New Oracle Autonomous Database provides automation of tasks that were typically performed by DBAs or experienced user. This includes Auto-Indexing, Auto-Materilized Views, Auto-Zonemaps, and Auto-Partitioning. These autonomous tasks eliminate the need for DBAs so users can concentrate on running their applications rather than on tuning them. In this talk we will elaborate on tools that were needed to automate the task, overview of the features including their main challenges, and usage of Machine Learning technology applied in some of their implementations. In addition, we will elaborate on some challenging future Database areas where automation could be very beneficial. Areas will include management of database and automatic performance improvements of series of sql statements generated by typical multi-statements reports.

Bio:

Andrew Witkowski is a Vice President in Oracle Corporation. He holds a Ph.D. in computer science and manages top layer of query processing including Optimizer, Execution of SQL Statements, External Tables, Parallel Query, Oracle procedural language PL/SQL, Materialized Views and On-Line Redefinition. He has worked on many SQL extensions including Analytic Functions, SQL Spreadsheet, SQL Pattern Matching, Multi-Dimensional Zonemaps and External and Hybrid Partitioned Tables. He has published several papers in SIGMOD and VLDB conferences. He has 57 US patents including 8 pending ones. Previously he worked at Teradata and Jet Propulsion Laboratory.

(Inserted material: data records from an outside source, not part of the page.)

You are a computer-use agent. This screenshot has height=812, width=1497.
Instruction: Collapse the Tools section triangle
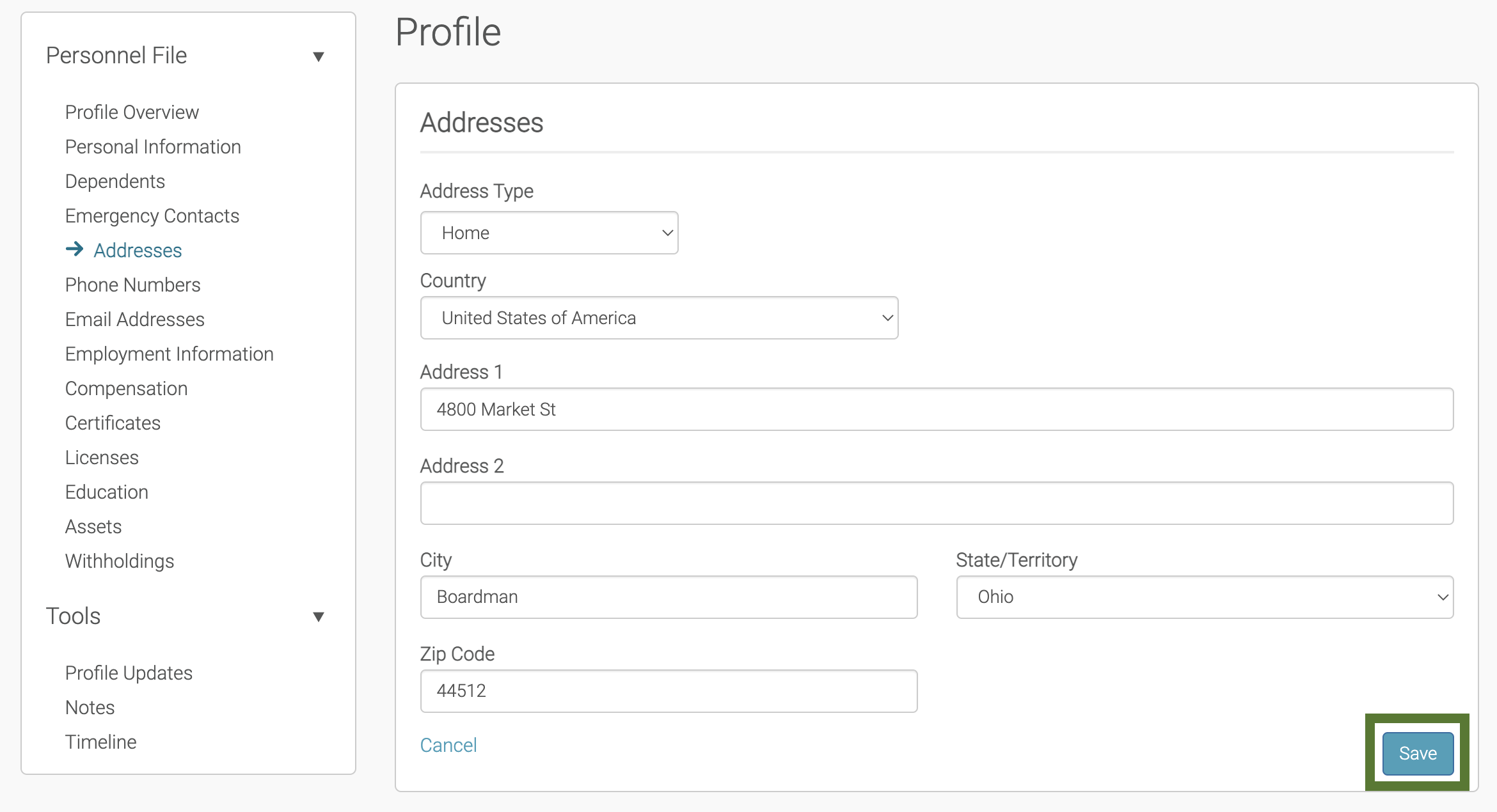319,616

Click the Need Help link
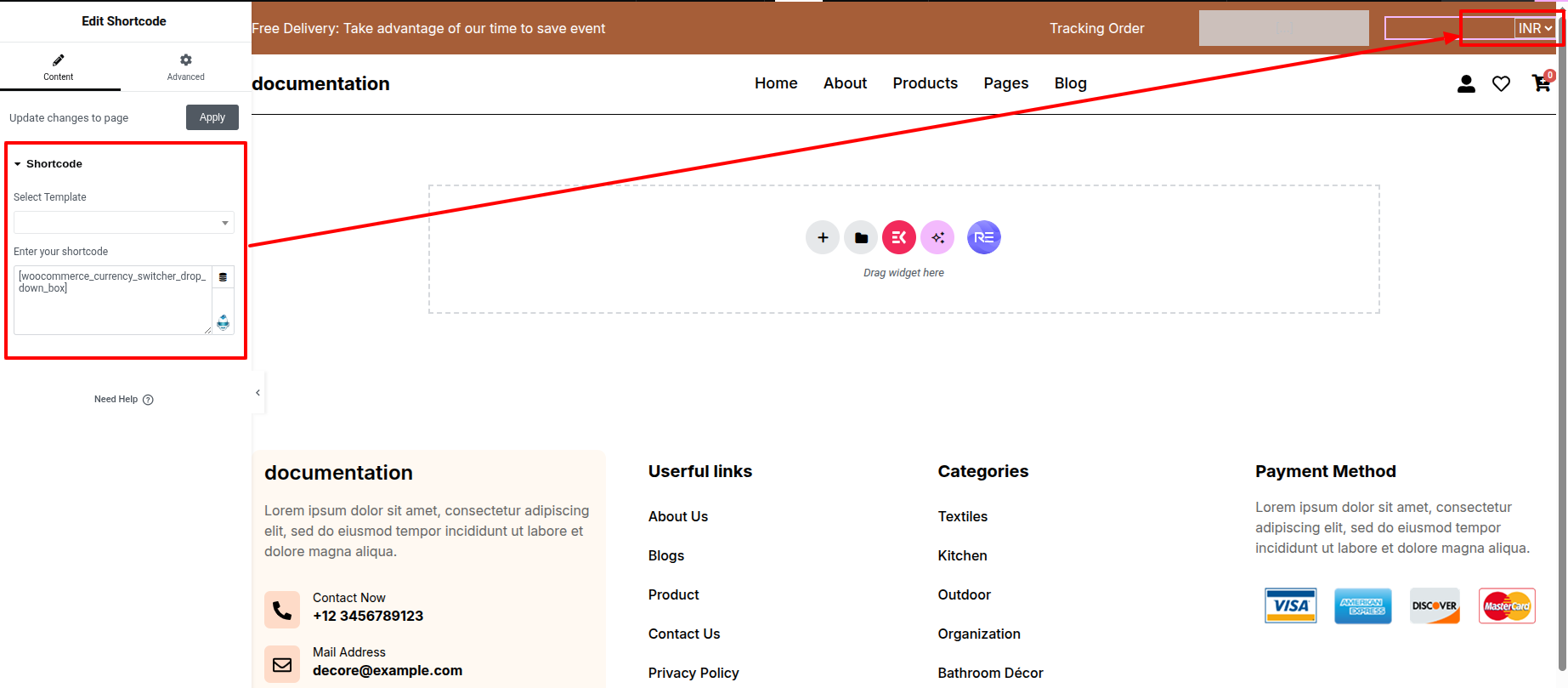point(123,399)
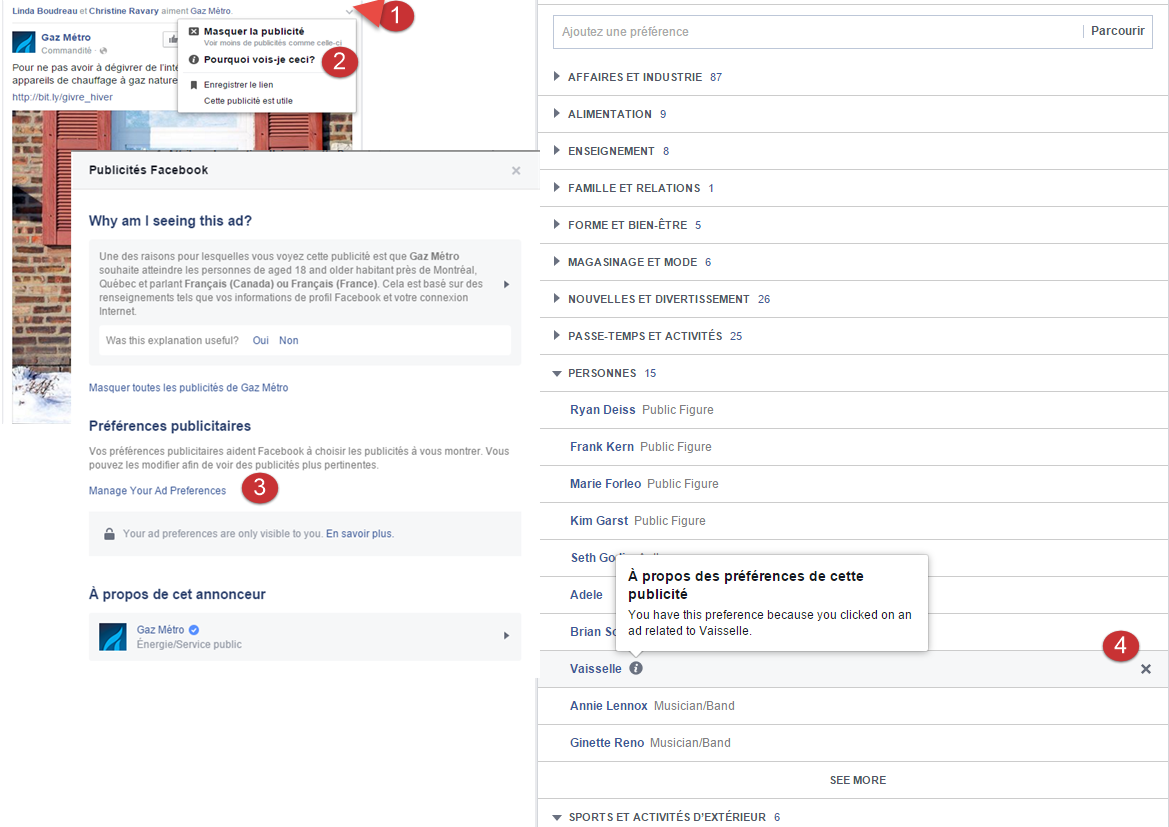Answer Oui to explanation useful question

tap(260, 340)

Rafi Ahmed holds an M.S. in mathematics and a Ph.D. in computer science. Currently, he is a Consulting MTS at Oracle Corporation. He has worked in the areas of temporal databases, version management, heterogeneous databases, query transformation and optimization, external partitioned tables, and materialized view rewrite. He has published many research papers in database journals and in data engineering, SIGMOD and VLDB conferences. He has written an article in an encyclopedia and several chapters in database books. He has 28 U.S. patents. He previously worked at Informix and Hewlett-Packard Laboratories.

Tim Kraska (MIT)

Title: Towards Learned Algorithms, Data Structures, and Systems

Abstract:

All systems and applications are composed from basic data structures and algorithms, such as index structures, priority queues, and sorting algorithms. Most of these primitives have been around since the early beginnings of computer science (CS) and form the basis of every CS intro lecture. Yet, we might soon face an inflection point: recent results show that machine learning has the potential to alter the way those primitives or systems at large are implemented in order to provide optimal performance for specific applications.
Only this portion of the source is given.